Coffee

Delivered as a Toastmasters speech

We should all love coffee with the fullness of spirit that we offer our most significant other. It is the perfect drink: it excites and stimulates our senses, it causes our hearts to race, it brings sensual pleasure and keeps us up at night, long past the time that sensible people are asleep.

Yet coffee has the good sense to only wield control over us for a short time. Its departure arouses further desire, and an almost lustful longing for its return, for why else would we spend three-fifty for just a simple cup of coffee?

In my adult life, I estimate that I have drunk 49,607 cups of coffee. I wanted each and every one of them. And yet, I now realize that none of them was worthy of me. The coffee you and I drink, brewed from store-bought grounds, is but a pale, flat, empty imitation of what coffee really is.

I am going to tell you the secret of a perfect cup of coffee, and I hope you will try to achieve that same perfection one day. I have resolved to, henceforth, only drink perfect coffee.

Humans began their love affair with coffee over 1,000 years ago when Ethiopian shepherds noticed that their goats became more active after eating the beans of a particular bush. Arab traders, bringing those same beans to their homeland, boiled it into a concoction that deprived them of sleep when they drank it.

As those beans were cultivated, they were traded with the city states of Italy. Soon, every major capitol of Europe had coffee houses, much like today’s Starbucks on every corner. I think it’s no small coincidence that the Dark Ages ended at the same time that coffee was introduced to Europe. Without coffee, we all might still be drinking beer for breakfast, and wine the rest of the day, but we would do so barefoot, wearing coarse smocks, and living in thatched roof barns with the livestock.

Coffee offers several healthful benefits. It’s most well known as a mild stimulant with no lasting side effects. It is also believed to offer benefits for reducing the risk of Alzheimer’s, gallstones, Parkinson’s, and gout. It can help your cognitive performance, and its antioxidants may help against certain forms of cancer.

It is not without its risks. At one point in my life, when I drank in excess of 100 ounces a day, I checked myself into the hospital with a very irregular heart beat. You may also spend more time in the bathroom, or lie awake at night. I find that if I drink coffee past nine o’clock in the evening, I may then awaken after only a few hours sleep, and have to start my day early. I exploit this phenomenon by taking the ultimate power nap on weekends – I drink a large cup of coffee when drowsy and then sleep for a few minutes.
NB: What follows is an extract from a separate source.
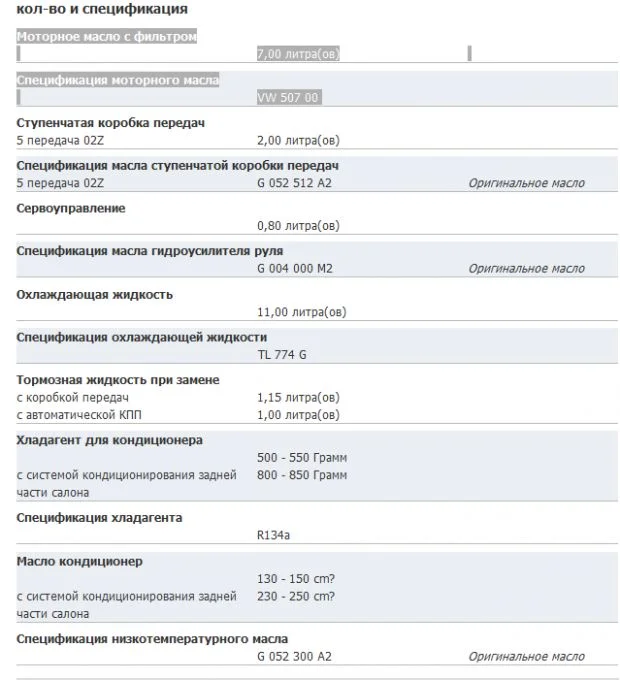
Task: Click the "Спецификация моторного масла" heading
Action: pyautogui.click(x=118, y=80)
As the caffeine enters my bloodstream, I awake from my slumber ready to watch television the rest of the day.

Some people also report problems with cholesterol and high blood pressur, but I can only pity those people. If you find yourself hallucinating after drinking coffee, go see a doctor immediately, but don’t blame the coffee. If you try to sneak coffee into a theatre by shoving it down your pants and then burn your lap, don’t blame the coffee.

The store-bought coffee grounds we brew was born of plants with the highest yield. Not the plants known for their flavor, but those capable of producing the most beans. Those high-yield beans are roasted and ground in heartless, unfeeling factories, and that ground coffee is stale and has lost its best flavor before it is packaged for the mass market.
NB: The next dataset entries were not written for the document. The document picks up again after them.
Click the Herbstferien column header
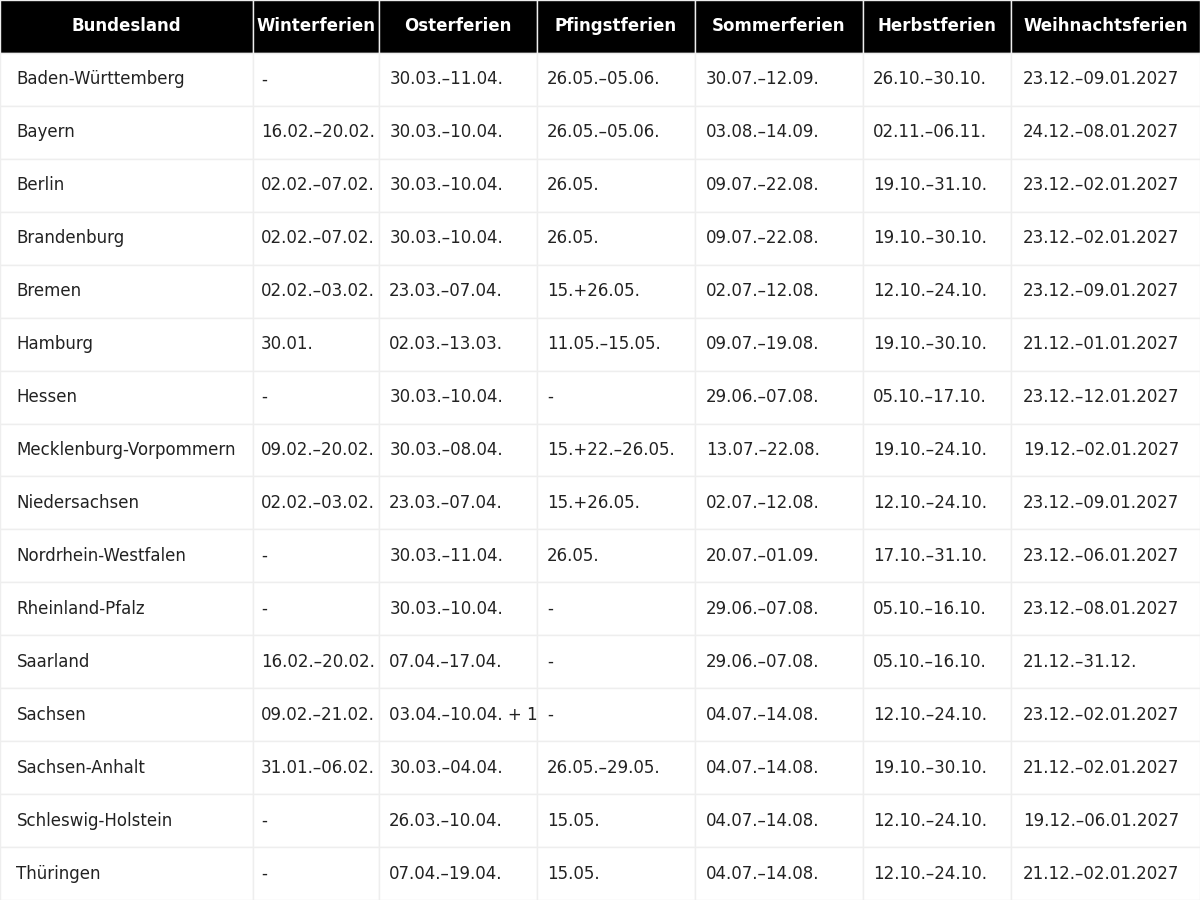The height and width of the screenshot is (900, 1200). [x=937, y=26]
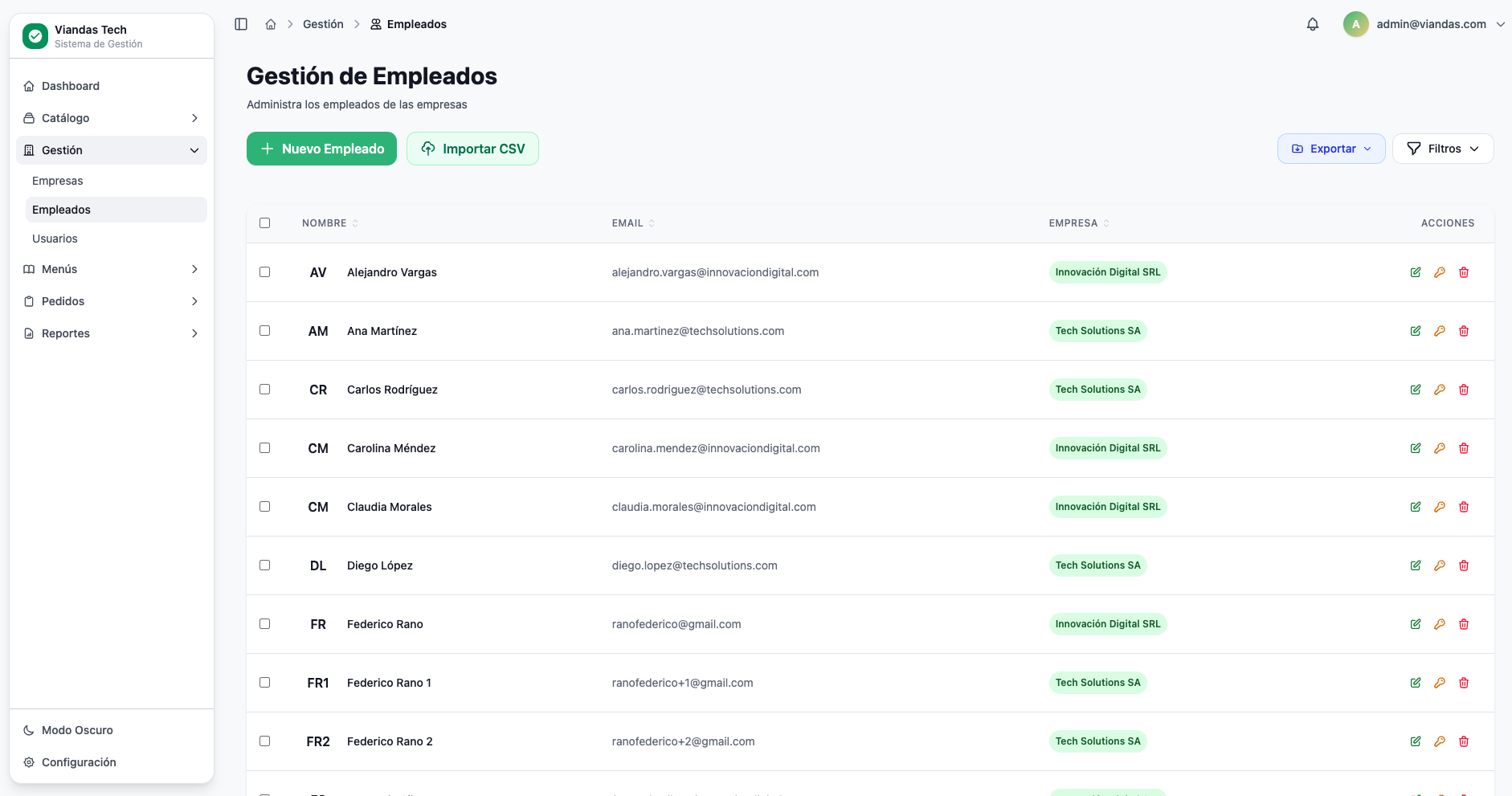Click the edit icon for Federico Rano 2
Screen dimensions: 1512x796
pos(1416,741)
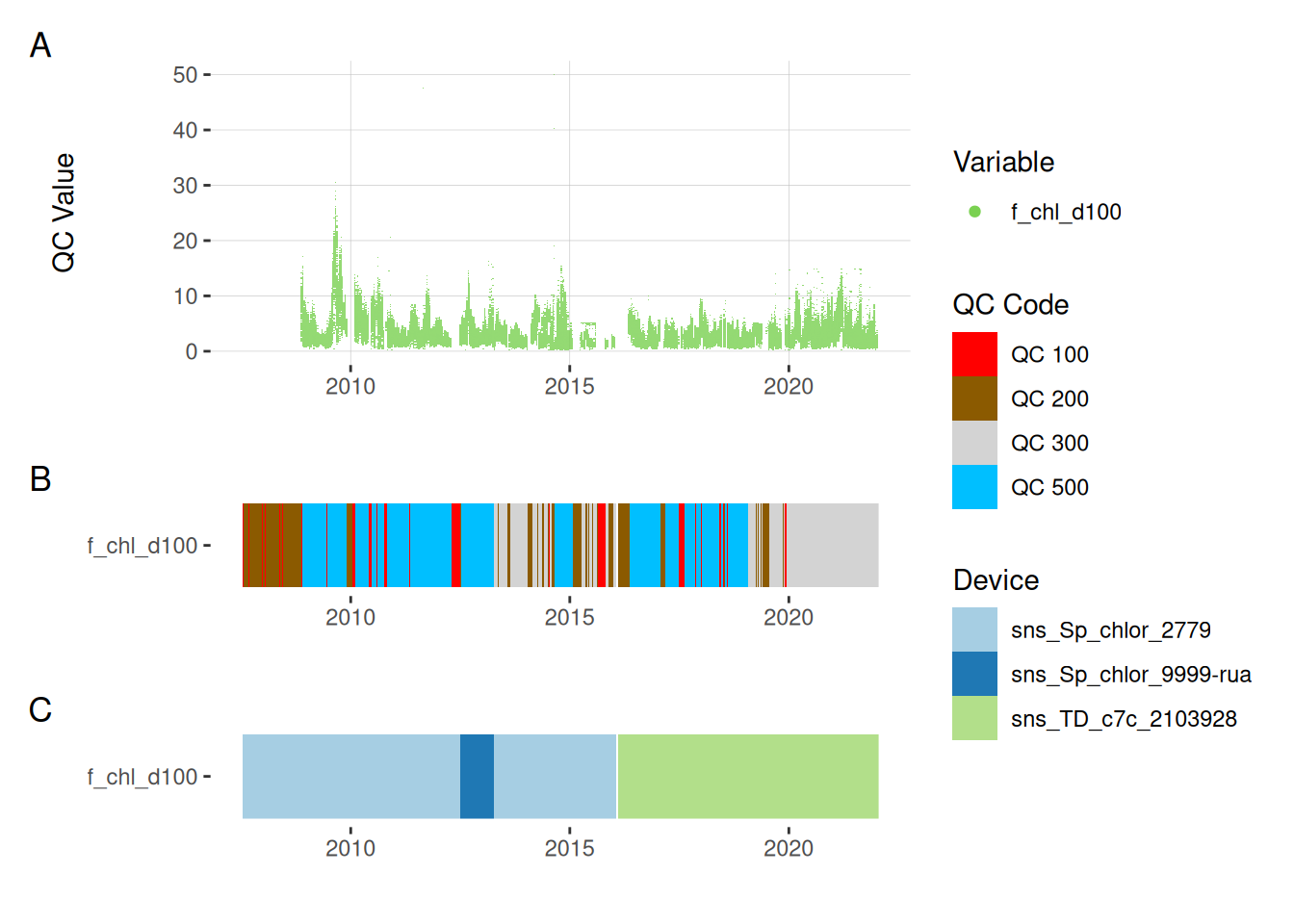
Task: Select the brown QC 200 legend swatch
Action: coord(974,398)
There are as many ways to brew coffee as there are ways to ruin a marriage, but the classic ways are the campfire coffee, the percolator, and the drip coffee maker.

Campfire coffee means you dump ground coffee in a pot with water and boil it, and then pour carefully to minimize the grounds in your cup. This type of coffee is often bitter.

The percolater boils coffee, recirculating the brew over the grounds repeatedly in a fashion that is all but guaranteed to produce bitter coffee.

The drip coffee maker is the least offensive. In fact, this apparatus is used to make the perfect cup of coffee – if you have the proper ingredients.

The perfect cup of coffee starts with the bean. You don’t have to grow your own plants in the basement, but simply order them online. The raw beans are green, and can be stored for two years without loss of flavor. They can be reasted with a simple hot air popcorn popper. Once roasted, they will last two weeks before losing flavor.

A simple grinder, priced around $20, is more than adequate to grind the beans. The rest of the formula is common sense: clean water brought to a boil, a filter and basket to brew the coffee, and one tablespoon of coffe for each six ounces of water. You should not need any other adornments, but if milk and sugar does it for you, then by all means, dress it up.

You may not love coffee the way I do, and you may never know the pleasure of a perfect cup of coffee, but if you ever see me with a twinkle in my eye, you’ll know what I have planned for that evening.